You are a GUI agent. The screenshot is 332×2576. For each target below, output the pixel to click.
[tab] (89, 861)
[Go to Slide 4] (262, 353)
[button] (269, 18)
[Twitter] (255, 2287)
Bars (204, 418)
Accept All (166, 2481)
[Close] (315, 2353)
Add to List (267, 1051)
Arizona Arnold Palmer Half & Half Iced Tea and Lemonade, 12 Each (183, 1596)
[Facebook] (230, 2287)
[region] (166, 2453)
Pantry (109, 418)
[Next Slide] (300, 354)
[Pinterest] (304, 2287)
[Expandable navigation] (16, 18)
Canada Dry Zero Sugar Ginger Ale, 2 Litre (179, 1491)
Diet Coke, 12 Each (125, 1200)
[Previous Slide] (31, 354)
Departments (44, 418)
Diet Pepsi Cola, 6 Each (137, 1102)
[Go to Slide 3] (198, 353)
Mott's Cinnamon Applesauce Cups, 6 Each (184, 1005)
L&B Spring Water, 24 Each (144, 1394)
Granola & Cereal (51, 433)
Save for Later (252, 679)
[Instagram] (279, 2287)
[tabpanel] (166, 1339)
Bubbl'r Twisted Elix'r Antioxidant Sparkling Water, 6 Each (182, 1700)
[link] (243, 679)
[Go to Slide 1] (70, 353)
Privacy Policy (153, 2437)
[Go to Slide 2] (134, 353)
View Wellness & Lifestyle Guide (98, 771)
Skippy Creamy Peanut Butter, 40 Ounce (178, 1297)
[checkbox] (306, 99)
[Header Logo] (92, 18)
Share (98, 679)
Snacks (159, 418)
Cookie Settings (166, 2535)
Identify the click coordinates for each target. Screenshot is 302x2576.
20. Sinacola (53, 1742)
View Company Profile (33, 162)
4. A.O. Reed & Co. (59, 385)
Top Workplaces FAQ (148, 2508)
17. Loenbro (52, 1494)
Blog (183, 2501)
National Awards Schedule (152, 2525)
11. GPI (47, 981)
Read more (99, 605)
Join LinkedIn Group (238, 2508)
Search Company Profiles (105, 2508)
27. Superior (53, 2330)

> Directions: Everything from the first line above through the line that contains "4. A.O. Reed & Co. (59, 385)" should be duplicated exactly, please, and nothing beyond it.

> Result below:
You are a GUI agent. The screenshot is 332×2576. For each target below, output the pixel to click.
[tab] (89, 861)
[Go to Slide 4] (262, 353)
[button] (269, 18)
[Twitter] (255, 2287)
Bars (204, 418)
Accept All (166, 2481)
[Close] (315, 2353)
Add to List (267, 1051)
Arizona Arnold Palmer Half & Half Iced Tea and Lemonade, 12 Each (183, 1596)
[Facebook] (230, 2287)
[region] (166, 2453)
Pantry (109, 418)
[Next Slide] (300, 354)
[Pinterest] (304, 2287)
[Expandable navigation] (16, 18)
Canada Dry Zero Sugar Ginger Ale, 2 Litre (179, 1491)
Diet Coke, 12 Each (125, 1200)
[Previous Slide] (31, 354)
Departments (44, 418)
Diet Pepsi Cola, 6 Each (137, 1102)
[Go to Slide 3] (198, 353)
Mott's Cinnamon Applesauce Cups, 6 Each (184, 1005)
L&B Spring Water, 24 Each (144, 1394)
Granola & Cereal (51, 433)
Save for Later (252, 679)
[Instagram] (279, 2287)
[tabpanel] (166, 1339)
Bubbl'r Twisted Elix'r Antioxidant Sparkling Water, 6 Each (182, 1700)
[link] (243, 679)
[Go to Slide 1] (70, 353)
Privacy Policy (153, 2437)
[Go to Slide 2] (134, 353)
View Wellness & Lifestyle Guide (98, 771)
Skippy Creamy Peanut Butter, 40 Ounce (178, 1297)
[checkbox] (306, 99)
[Header Logo] (92, 18)
Share (98, 679)
Snacks (159, 418)
Cookie Settings (166, 2535)
Identify the click coordinates for each target. Screenshot is 302x2576.
20. Sinacola (53, 1742)
View Company Profile (33, 162)
4. A.O. Reed & Co. (59, 385)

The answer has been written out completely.